Bus blast kills at least 13 on Turkey-Syria border

REYHANLI, Turkey Mon Feb 11, 2013 7:51pm GMT

Damaged cars are seen after an explosion at Cilvegozu border gate near the town of Reyhanli on the Turkish-Syrian border in Hatay province February 11, 2013, in this picture taken by Anadolu Agency. REUTERS/Cem Genco/Anadolu Agency

Damaged cars are seen after an explosion at Cilvegozu border gate near the town of Reyhanli on the Turkish-Syrian border in Hatay province February 11, 2013, in this picture taken by Anadolu Agency.
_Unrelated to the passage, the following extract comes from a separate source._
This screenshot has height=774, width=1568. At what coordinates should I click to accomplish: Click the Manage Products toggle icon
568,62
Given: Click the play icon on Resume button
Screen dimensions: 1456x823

Credit: Reuters/Cem Genco/Anadolu Agency

REYHANLI, Turkey (Reuters) - A Syrian minibus exploded at a crossing on Turkey's border with Syria near the Turkish town of Reyhanli on Monday, killing at least 13 people including Turkish citizens and wounding dozens more, Turkish officials said.

Witnesses said they saw the vehicle drive up to the Cilvegozu border post, one of the main crossing points for Syrian refugees into Turkey, shortly before the explosion.

Deputy Prime Minister Bulent Arinc said the government was investigating all possible causes for the blast, including a suicide attack, but it was wrong to jump to hasty conclusions.

"The information that we have for now is that a minibus with Syrian number plates coming from the other side exploded. It was a powerful explosion," Arinc, who is also the government spokesman, told reporters after a regular cabinet meeting.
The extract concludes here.